Character and Hubris

Some words are just so fitting. They sound like what they are describing, and to me hubris is just one of those words. One might not know exactly what hubris is, but when you hear it, you can just tell by sound and context, it is not a positive thing.  Then there are other words that can mean very different things based on their context. Character is that classic example – “having character” is a good thing, but “being a character” might not be as positive. It is no wonder English is such a challenging language.

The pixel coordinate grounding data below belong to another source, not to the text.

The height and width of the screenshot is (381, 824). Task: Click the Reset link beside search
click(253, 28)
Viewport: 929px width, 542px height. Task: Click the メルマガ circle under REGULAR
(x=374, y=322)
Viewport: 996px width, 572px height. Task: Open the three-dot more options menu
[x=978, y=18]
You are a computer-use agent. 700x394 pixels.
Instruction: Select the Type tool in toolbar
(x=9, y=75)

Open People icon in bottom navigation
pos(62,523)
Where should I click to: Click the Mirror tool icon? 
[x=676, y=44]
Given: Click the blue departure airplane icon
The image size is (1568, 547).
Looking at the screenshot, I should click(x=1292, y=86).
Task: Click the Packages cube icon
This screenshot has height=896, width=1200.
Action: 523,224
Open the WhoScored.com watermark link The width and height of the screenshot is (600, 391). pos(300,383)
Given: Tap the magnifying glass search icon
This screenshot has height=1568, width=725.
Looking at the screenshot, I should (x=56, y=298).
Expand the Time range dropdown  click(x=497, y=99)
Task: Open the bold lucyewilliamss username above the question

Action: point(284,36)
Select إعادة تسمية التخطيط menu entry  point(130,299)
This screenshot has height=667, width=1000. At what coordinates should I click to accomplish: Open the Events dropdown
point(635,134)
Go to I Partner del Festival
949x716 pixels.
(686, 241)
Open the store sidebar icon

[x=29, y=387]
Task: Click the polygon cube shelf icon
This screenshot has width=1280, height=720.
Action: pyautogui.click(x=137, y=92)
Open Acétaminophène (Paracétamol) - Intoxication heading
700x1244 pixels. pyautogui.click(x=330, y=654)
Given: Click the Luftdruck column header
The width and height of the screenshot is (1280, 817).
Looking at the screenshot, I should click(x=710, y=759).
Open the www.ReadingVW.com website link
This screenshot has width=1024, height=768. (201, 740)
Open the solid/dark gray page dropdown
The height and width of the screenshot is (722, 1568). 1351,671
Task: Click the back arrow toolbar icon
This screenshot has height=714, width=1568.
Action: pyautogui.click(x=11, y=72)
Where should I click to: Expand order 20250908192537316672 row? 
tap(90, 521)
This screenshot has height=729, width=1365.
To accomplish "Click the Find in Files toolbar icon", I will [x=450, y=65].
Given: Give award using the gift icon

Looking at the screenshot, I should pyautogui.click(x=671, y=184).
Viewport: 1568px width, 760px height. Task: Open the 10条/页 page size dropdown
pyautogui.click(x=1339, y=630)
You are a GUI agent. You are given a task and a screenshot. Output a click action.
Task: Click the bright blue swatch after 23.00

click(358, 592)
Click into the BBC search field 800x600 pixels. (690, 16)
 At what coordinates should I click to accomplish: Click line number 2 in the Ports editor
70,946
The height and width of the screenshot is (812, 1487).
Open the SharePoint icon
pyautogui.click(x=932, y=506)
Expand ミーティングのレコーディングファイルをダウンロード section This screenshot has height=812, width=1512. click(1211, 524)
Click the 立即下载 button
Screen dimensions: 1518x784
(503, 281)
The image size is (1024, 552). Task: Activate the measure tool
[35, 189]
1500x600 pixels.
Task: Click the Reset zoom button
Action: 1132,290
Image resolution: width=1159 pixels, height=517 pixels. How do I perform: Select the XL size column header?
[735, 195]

And yet those two words seem to capture the saga of Ohio State’s former football coach Jim Tressel. For years he was held out as “a man of character”, but in the end he was undone by hubris. It is an incredibly interesting and incredibly sad tale. Someday the entire truth might come out, but in the final analysis, much as it was with Icarus, coach Tressel’s fall from grace was as much about hubris as it was anything.

What has lingered with me is that timeless quote on character:

The ultimate measure of a man is not where he stands in moments of comfort and convenience, but where he stands at times of challenge and controversy.

Martin Luther King Jr.

It is such a fine line between confidence and arrogance, conviction and obstinacy, or just a little more and a bit too much.     Though that line might be fine in width, the depth of the difference is an absolute chasm.  And it is into that chasm so many have fallen – leaders and followers alike, but almost all were on a journey of best intentions when they slipped.  All too often character in one of its forms is a prelude to hubris.  Interesting how that works…sometimes.

2 Comments

Filed under Coaching, Current affairs, Sports

2 responses to “Character and Hubris

  1. Ed

    Perhaps the difference between success and failure or confidence and hubris is the amount of control that one can bring to bear on oneself. You are right, there is a fine line between confidence and arrogance, but the two are different based on the amount of control that we exercise on our characters.

  2. Jimbo

    “It is made worse by mass culture which feeds our most destructive illusions, fostering the belief that if we’re only justified (and who isn’t?), if we only calculate things correctly, if we only do the right thing (and who doesn’t?), then the future must yield the desired results. There must always be a way. And so hubris turns to false certainties, everyone expects to be a winner, and each morning is a mind-blowing surprise.”